Bush Summit with Candidates

Washington D.C., USA With congress and the White House wrestling over the bail-out bill, President Bush took his case straight to the American public.

"Without immediate action by congress, America could slip into a financial panic and a distressing scenario would unfold." That scenario, according the commander in chief, would involve a "long and painful recession".

"The market is not functioning properly. There's been a widespread loss of confidence," said Bush as he addressed the plight of ordinary Americans. "Given the situation we are facing, not passing a bill now would cost these Americans much more later."

Still, many in congress maintain a deal will only get done this week if the White House is willing to compromise.

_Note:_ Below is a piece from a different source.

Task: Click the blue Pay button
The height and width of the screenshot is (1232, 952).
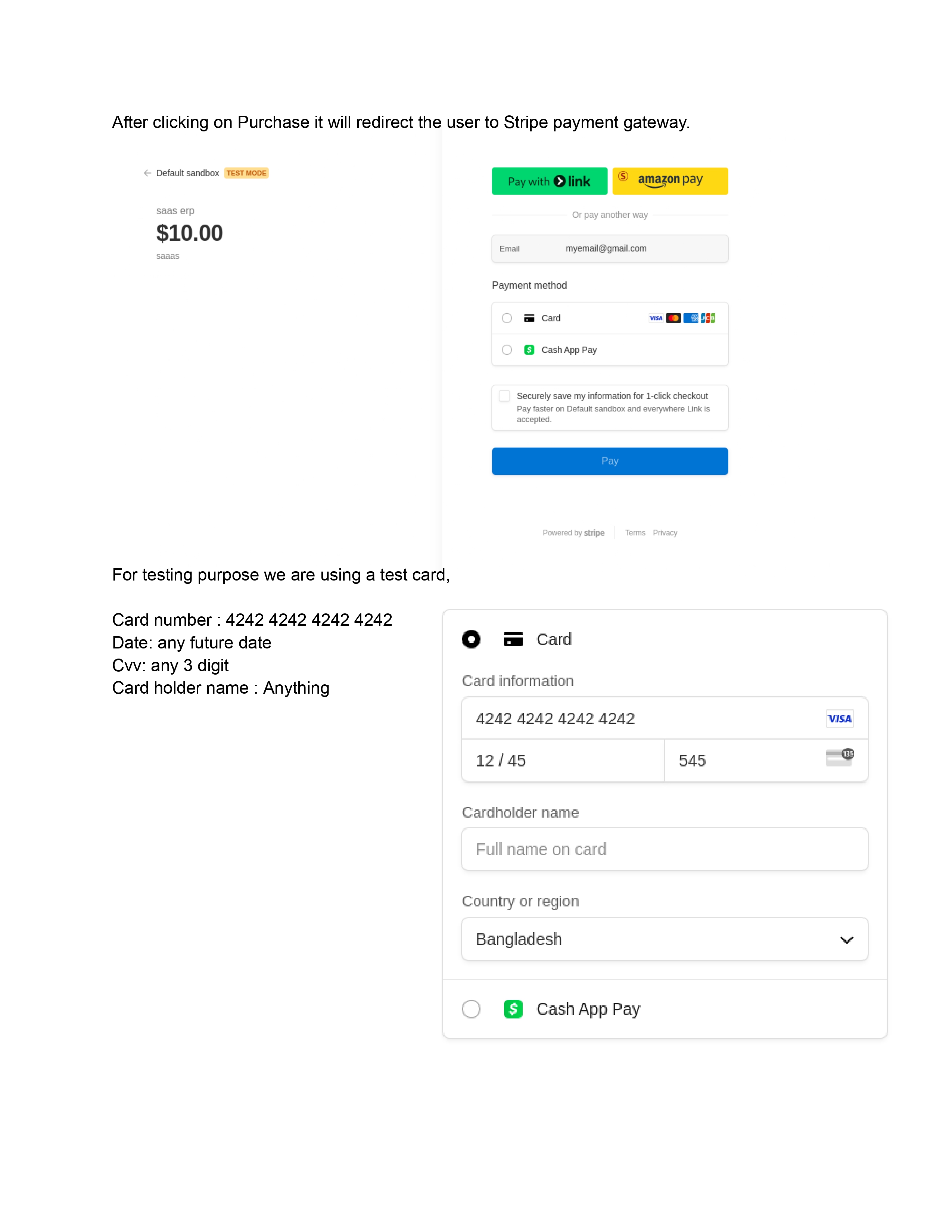Action: point(609,461)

"The bill the president has proposed is not going to pass. It is just a blank check of a huge amount of money all going to Wall Street and none of it to protect taxpayers," said Senator Charles Schumer (D) New York.

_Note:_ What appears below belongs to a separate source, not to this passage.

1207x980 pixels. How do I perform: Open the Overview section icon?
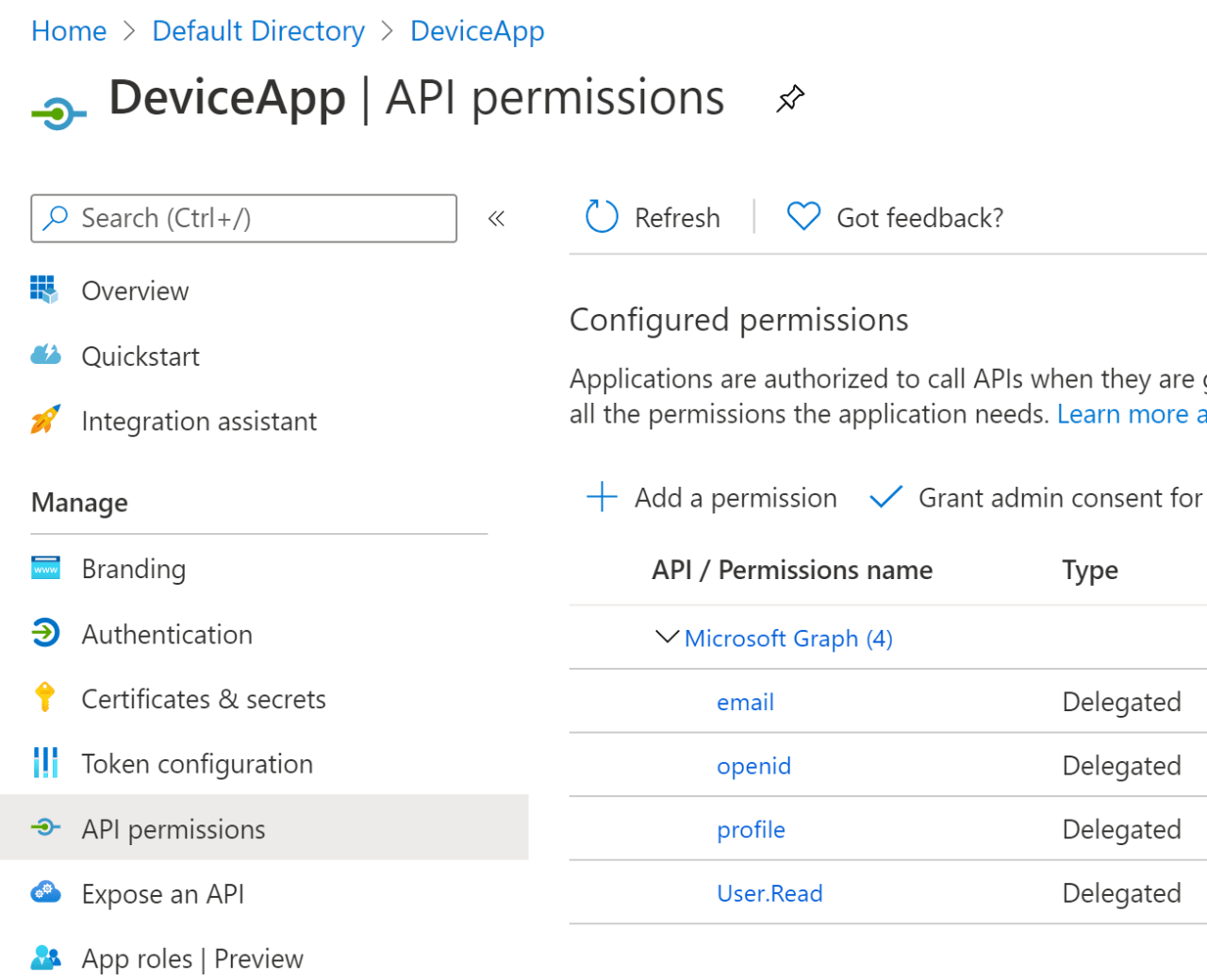tap(44, 291)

Even Republicans are demanding answers from Treasury Secretary Henry Paulson and Fed Chair Ben Bernanke.

"I need you to tell that guy on his couch, so when he watches the 6 o'clock news, what happens. Is he going to be out of a job?" asked Congressman Steven Latourette (R) Ohio.

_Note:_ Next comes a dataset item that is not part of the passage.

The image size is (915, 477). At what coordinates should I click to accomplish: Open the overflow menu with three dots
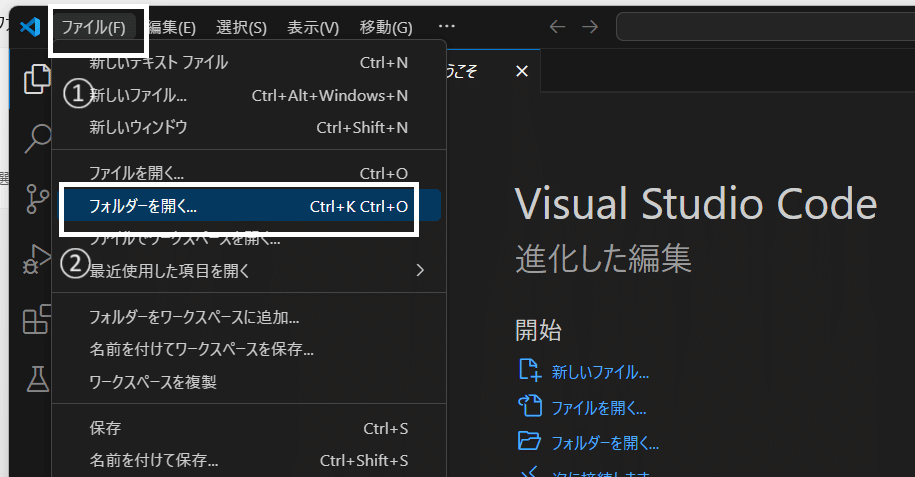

And while Senator John McCain announced plans to suspend his presidential campaign, insisting Friday night's debate should be postponed; Barack Obama was having none of it.

"All we must do is temporarily set politics aside," said John McCain.

"Candidate presidents are going to have to deal with more than one thing at a time," said Barack Obama.

House and Senate leadership along with Senators McCain and Obama will meet this afternoon at the White House, to hammer out a bi-partisan solution to the economic crisis as soon as possible.